Une ordonnance de Moulins de 1567 prescrit à ceux qui veulent obtenir la permission de tenir auberge, de faire connaître au greffe de la justice des lieux leurs noms, prénoms, demeurances, affectes et enseignes.
Plus tard l'enseigne fut exigée par l'article 6 de l'édit de Henri III, de mars 1577, qui ordonne aux aubergistes d'en placer une aux lieux les plus apparents de leurs maisons, "à cette fin que personne n'en prétende cause d'ignorance, même les illettrés".
Sous Louis XIV l'enseigne devint purement facultative, et l'ordonnance de 1693 permet aux hôteliers de mettre, pour la commodité publique, telles enseignes que bon leur semblera, avec une inscription contenant les qualités portées par leurs lettres de permission (1).
Nous avons vu des modèles d'armatures, potences et cadres d'enseigne du seizième siècle, composés par Jacques Androuet du Cerceau, et gravés, en 1570, dans ses Détails de serrurerie.
Les enseignes des boutiques des marchands de Paris et autres lieux étaient jadis suspendues à de longue potence en fer ou en bois au-dessus de la rue, au grand péril des passants. Pour remédier à cet inconvénient, le lieutenant de police de Sartines publia en 1761, le 17 septembre, une ordonnance qui enjoignait à toutes personnes se servant d'enseignes de les faire appliquer sous forme de tableaux contre le mur des boutiques ou maisons, et de telle sorte qu'elles n'eussent pas plus de quatre pouces de saillie (2)
Cette mesure de police fut successivement adoptée par les autres grandes villes du royaume, et, depuis bien longtemps, il n'y a guère que les petites villes et les bourgs qui aient conservé l'ancien usage des enseignes pendantes.

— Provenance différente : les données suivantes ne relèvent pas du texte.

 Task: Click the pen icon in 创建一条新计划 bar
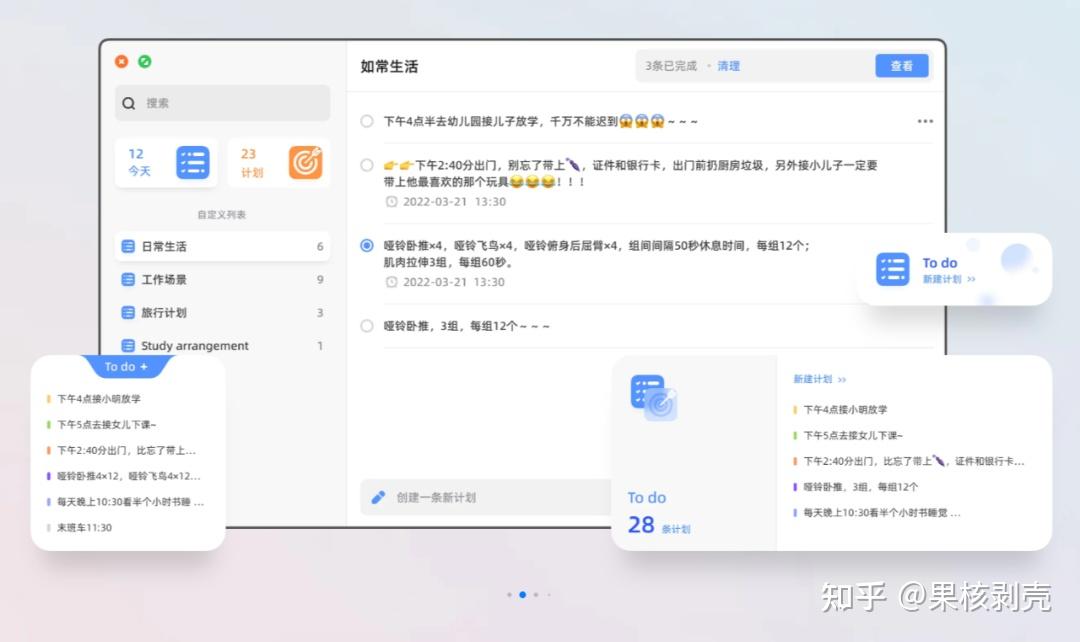[378, 497]
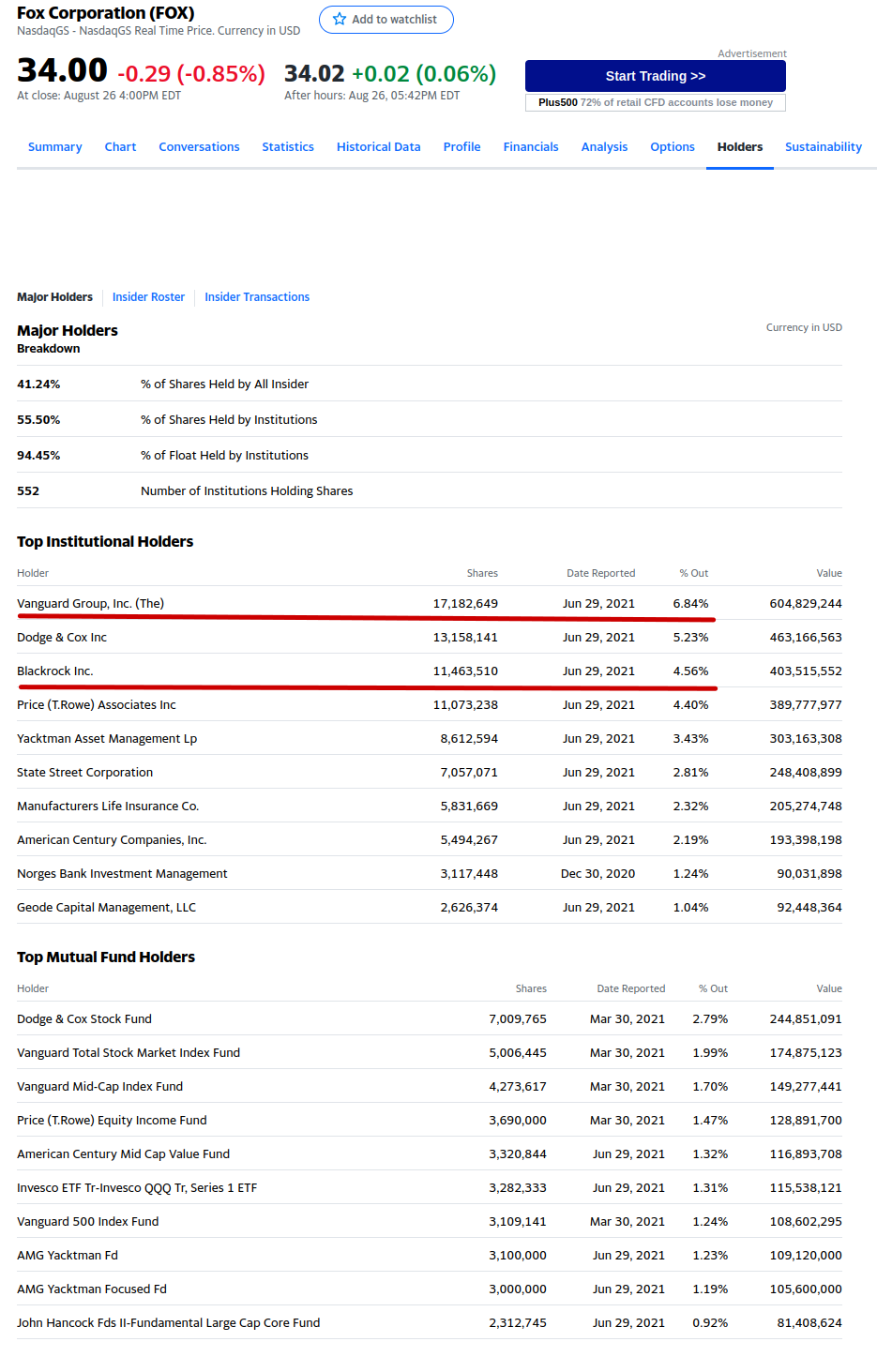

Antérieurement à l'année 1728, les noms des rues de Paris n'existaient que dans la mémoire des habitants. On prescrivit par une ordonnance de cette année que les noms des rues seraient inscrits sur des feuilles de tôle à toutes les encoignures des rues. On voit encore de ces plaques où le millésime de 1728 est ajouté au nom de la rue.
Les autres grandes villes de France durent imiter ce qui venait de se pratiquer à Paris.
Il existe aussi à Rouen quelques unes de ces premières inscriptions sur plaque de tôle ou de fer blanc, repoussées en bosse, et dont l'ancienneté se marque par l'emploi de V au lieu de U, et vice versa.
Après l'usage de la tôle vint la gravure en creux sur la pierre même des maisons ou des murs peinte en noir; puis l'écriture sur la pierre, en lettre de couleur sur un fond d'une autre couleur; et en dernier lieu l'emploi de plaques de porcelaine, dans quelques villes où des fabriques de ce genre d'industrie sont établies ou près desquelles il s'en trouve comme à Bayeux et Caen.
L'usage de numéroter les maisons est tout à fait moderne. Ce n'est qu'en 1788 qu'eut lieu pour la première fois, à Rouen, le numérotage qui avait été ordonné à Paris vingt ans auparavant, dit-on, mais qui ne fut mis à exécution que beaucoup plus tard, puisque, même en 1788, on ne voit encore que des exemples partiels de numérotage sur des maisons de libraire.
Pour aider à trouver la demeure des habitants, souvent on divisait une rue en plusieurs parties auxquelles on donnait un nom différent. Mais le moyen qui facilitait le plus la reconnaissance des maisons était l'emploi d'enseignes appartenant en propre à un grand nombre d'entre elles, comme on en voit encore de nos jours aux hôtelleries. Ces signes ou enseignes étaient sculptés sur la pierre ou le bois, ou bien étaient figurés sur une feuille de tôle peinte, pendant à une potence mobile fixée à la façade, comme cela se pratique encore de nos jours aux auberges qui sont hors des grandes villes.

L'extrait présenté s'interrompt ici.